Hansard Reports
Debates (Commons), Debates (Lords), Westminster Hall
XML files containing Debates in the main chambers and in Westminster Hall from the start of the 2001 parliament (Commons) or 1999 reform (Lords). Speeches and the speaker are labelled with unique identifiers, as are divisions and how each MP or Lord voted.
Written Answers (Commons), Written Answers (Lords)
XML files containing Written Answers to questions MPs and Lords have asked ministers. Data from the start of the 2001 parliament (Commons) or 1999 reform (Lords).

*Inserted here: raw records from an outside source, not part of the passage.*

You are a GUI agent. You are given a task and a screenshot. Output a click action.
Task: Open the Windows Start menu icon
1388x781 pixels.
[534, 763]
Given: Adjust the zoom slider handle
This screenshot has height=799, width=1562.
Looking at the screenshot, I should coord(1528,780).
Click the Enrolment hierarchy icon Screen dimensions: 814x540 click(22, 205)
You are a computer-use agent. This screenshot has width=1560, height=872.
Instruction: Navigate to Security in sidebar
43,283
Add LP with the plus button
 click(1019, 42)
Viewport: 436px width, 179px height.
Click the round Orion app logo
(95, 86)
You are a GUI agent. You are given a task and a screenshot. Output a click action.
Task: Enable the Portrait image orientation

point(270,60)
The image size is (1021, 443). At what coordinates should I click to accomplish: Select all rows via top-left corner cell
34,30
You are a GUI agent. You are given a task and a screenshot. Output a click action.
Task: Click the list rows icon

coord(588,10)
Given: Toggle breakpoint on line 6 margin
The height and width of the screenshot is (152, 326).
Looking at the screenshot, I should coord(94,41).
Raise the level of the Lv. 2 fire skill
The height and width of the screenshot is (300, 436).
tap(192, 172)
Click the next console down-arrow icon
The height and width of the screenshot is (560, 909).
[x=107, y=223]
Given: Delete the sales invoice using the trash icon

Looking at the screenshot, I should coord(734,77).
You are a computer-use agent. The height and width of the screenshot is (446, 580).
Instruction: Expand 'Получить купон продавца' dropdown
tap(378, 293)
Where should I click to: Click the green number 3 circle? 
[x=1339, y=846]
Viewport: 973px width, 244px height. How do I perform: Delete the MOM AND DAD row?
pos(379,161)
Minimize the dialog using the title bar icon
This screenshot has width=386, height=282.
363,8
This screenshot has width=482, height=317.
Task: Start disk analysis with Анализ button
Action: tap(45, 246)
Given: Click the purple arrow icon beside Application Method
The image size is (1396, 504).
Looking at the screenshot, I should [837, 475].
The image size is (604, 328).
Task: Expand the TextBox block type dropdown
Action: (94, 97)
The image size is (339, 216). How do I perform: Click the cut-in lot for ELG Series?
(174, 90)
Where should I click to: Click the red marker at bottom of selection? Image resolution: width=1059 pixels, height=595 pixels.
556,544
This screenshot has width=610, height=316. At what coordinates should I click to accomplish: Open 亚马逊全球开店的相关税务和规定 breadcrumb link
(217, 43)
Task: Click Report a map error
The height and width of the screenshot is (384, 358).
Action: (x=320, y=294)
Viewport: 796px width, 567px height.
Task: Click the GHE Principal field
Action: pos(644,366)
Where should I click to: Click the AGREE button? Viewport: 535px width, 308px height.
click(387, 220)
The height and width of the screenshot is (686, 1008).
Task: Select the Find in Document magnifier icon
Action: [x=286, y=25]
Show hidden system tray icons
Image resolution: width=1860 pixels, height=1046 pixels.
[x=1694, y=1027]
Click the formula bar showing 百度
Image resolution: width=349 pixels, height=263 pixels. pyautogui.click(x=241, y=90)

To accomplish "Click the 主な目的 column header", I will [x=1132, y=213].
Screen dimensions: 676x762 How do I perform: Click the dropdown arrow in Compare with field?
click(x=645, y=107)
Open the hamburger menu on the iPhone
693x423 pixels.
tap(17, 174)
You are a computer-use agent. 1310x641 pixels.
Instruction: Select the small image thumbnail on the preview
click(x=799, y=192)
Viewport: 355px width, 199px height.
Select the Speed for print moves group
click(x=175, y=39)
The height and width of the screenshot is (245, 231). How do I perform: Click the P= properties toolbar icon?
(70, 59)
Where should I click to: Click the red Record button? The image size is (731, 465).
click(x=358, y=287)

Questions and replies are clearly distinguished, and speakers labelled with their unique identifier.
Written Ministerial Statements (Commons), Written Ministerial Statements (Lords)
XML files containing statements which ministers made to the houses in writing. These are a bit like press releases, but in parliamentary language.
Getting the Data
By Browsing
You can browse the list of available files and download them individually at:
http://www.theyworkforyou.com/pwdata/scrapedxml/
By git
Warning: There is a lot of data, downloading it all may take a while.
This is currently not available, we hope to have it back soon.
By rsync
Warning: There is a lot of data, downloading it all may take a while.
The easiest way to get hold of the data currently stored for Hansard is via
rsync to data.theyworkforyou.com::parldata
. This is especially useful if you
e.g. want to update every day to have the latest files, but only want to
download the new or changed ones. You can see what’s available by running:
rsync data.theyworkforyou.com::parldata
You can then use rsync to retrieve content as necessary; the parsed XML files
are in the scrapedxml
directory. Check man rsync
for more information on
the available options.
We strongly recommend that where possible you use --exclude '.svn' --exclude
'tmp/'
switches, as these are used for processing and versioning, and aren’t
relevant to the data. To download all Commons main chamber debates from October
2012, you would use something like:
rsync -az --progress --exclude '.svn' --exclude 'tmp/' --relative data.theyworkforyou.com::parldata/scrapedxml/debates/debates2012-10-* .